Tiga tahun sudah berlalu sejak aku lulus dari asrama.
Aku masih ingat hari-hari di mana aku begitu ingin sekali cepat lulus dari bangunan dengan satu kamar berisi 6 orang itu. Hari-hari di mana aku merasa tidak bebas karena tidak boleh membawa smartphone, tidak boleh charge dan membawa laptop di kamar, lampu dimatikan tepat di jam 10 malam, harus selalu ke masjid setiap waktu solat bahkan ketika sedang menstruasi, dan masih banyak alasan lain. Puncaknya adalah ketika aku sudah merasakan ketidakcocokan dengan teman sekamar, ketika aku merasa sendiri, ketika aku harus pergi menyendiri ke gudang. Menyedihkan memang. Lebih menyedihkannya lagi saat aku membeli susu satu liter yang sudah basi setelah 1 hari kubuka karena tidak ada kulkas.
Meskipun begitu, masih ada hal-hal menyenangkan yang membuatku bisa bertahan di asrama itu. Teman satu organisasi dan pembinanya yang open minded adalah yang paling utama. Bisa dibilang aku juga punya crush saat itu (yang menjadi support system-ku).
Tapi mari kita kembali ke masa kini. Aku dan kost-ku.
Di kost-ku lebih nyaman, aku bisa memainkan handphone sepanjang hari, bisa charge laptop-ku, bahkan aku punya kulkas di dalam kamar kost ini. Lebih menyenangkannya lagi, aku bisa memasak dengan kompor listrik dan tinggal membuka jendela untuk membuang asapnya. Belum sampai di situ, aku bahkan punya air-fryer di sini. Menakjubkan sekali, bukan? Tentu aku mensyukurinya. Namun, entah rasanya ada yang hampa. Kukira aku akan lebih mudah beradaptasi karena sudah pernah punya pengalaman di asrama, tapi ternyata beda juga ya.
Sudah enam bulan aku merantau, tapi pengalamannya beda dengan saat aku di asrama. Aku kira tidak ada kata homesick untukku karena saat di asrama aku merasa enjoy-enjoy saja bahkan di masa terpurukku. Tapi di kost, entahlah. Rasanya beda. Aku yakin aku bisa survive, aku yakin aku bisa berjuang untuk belajar dan mempelajari ilmu baru. Aku yakin akan hal itu. Aku hanya ingin bilang bahwa aku terlalu meng-underestimate dunia perantauan ini.
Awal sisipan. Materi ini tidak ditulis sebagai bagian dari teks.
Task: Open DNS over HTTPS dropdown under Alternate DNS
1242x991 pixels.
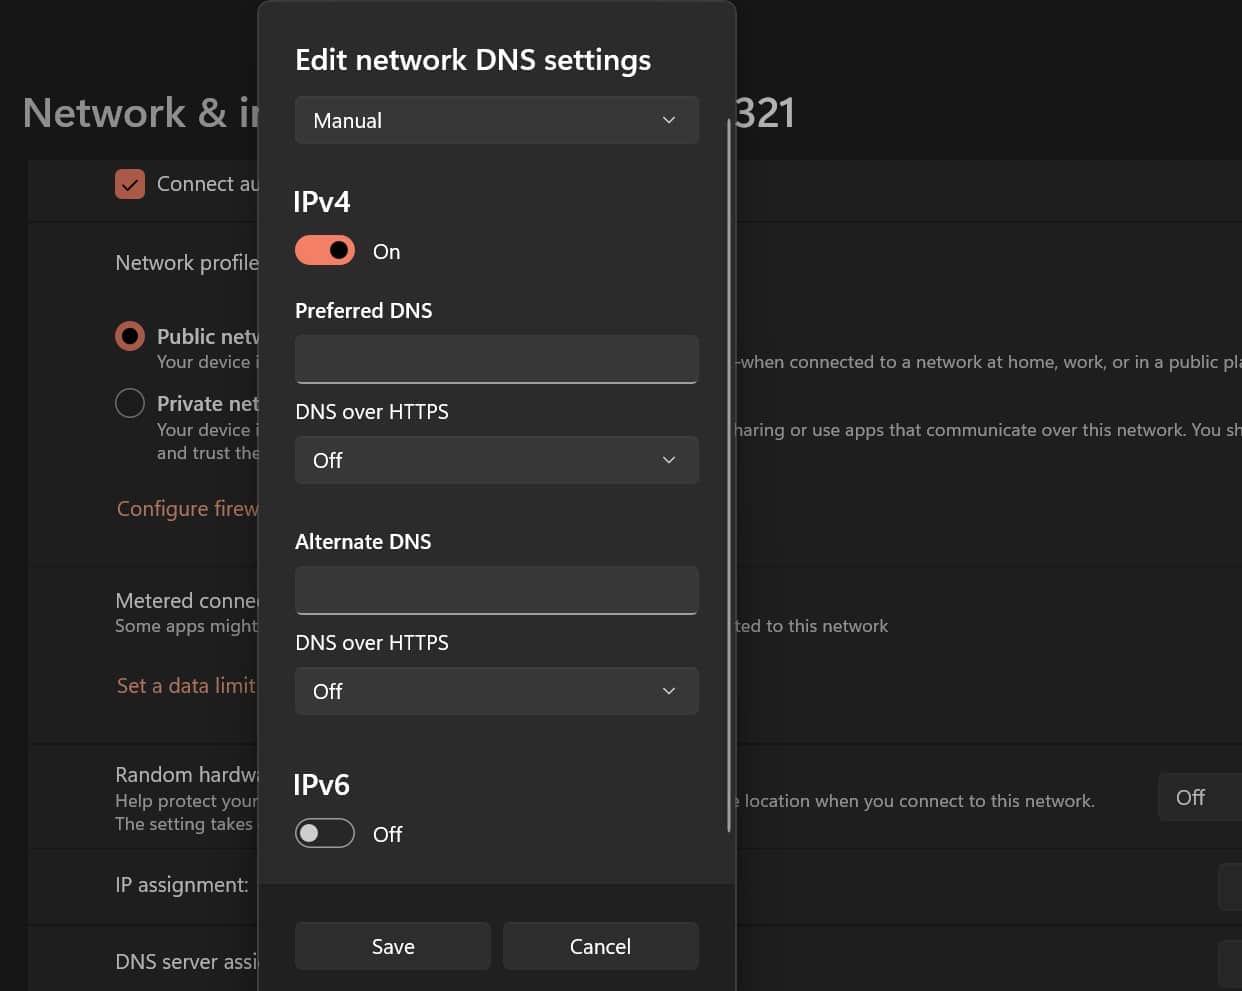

Jika dibilang ingin kembali ke masa lalu, tidak juga. Aku tidak ingin kembali ke masa harus dihukum jika telat ke masjid meski sedang menstruasi. Hanya saja, aku rindu menelusuri lorong. Aku rindu menyapa dan disapa orang-orang yang kukenal, atau bahkan hanya sekadar disapa adik kelas. Aku memang introvert, hanya saja bersosialisasi semacam itu sungguh perasaan senang yang sulit diungkapkan. Bukankah sejatinya manusia itu makhluk sosial?
Semua itu memang ada plus-minus-nya, bahkan mungkin jika aku berharap masa-masa aku ngekost ini berakhir dan ingin cepat-cepat punya rumah sendiri pasti ada plus-minus-nya juga. Mungkin saja aku akan rindu hal-hal yang saat ini sedang aku lakukan.
Aku hanya ingin mengungkapkan itu serta ingin bilang bahwa aku pasti bisa bertahan dan lulus.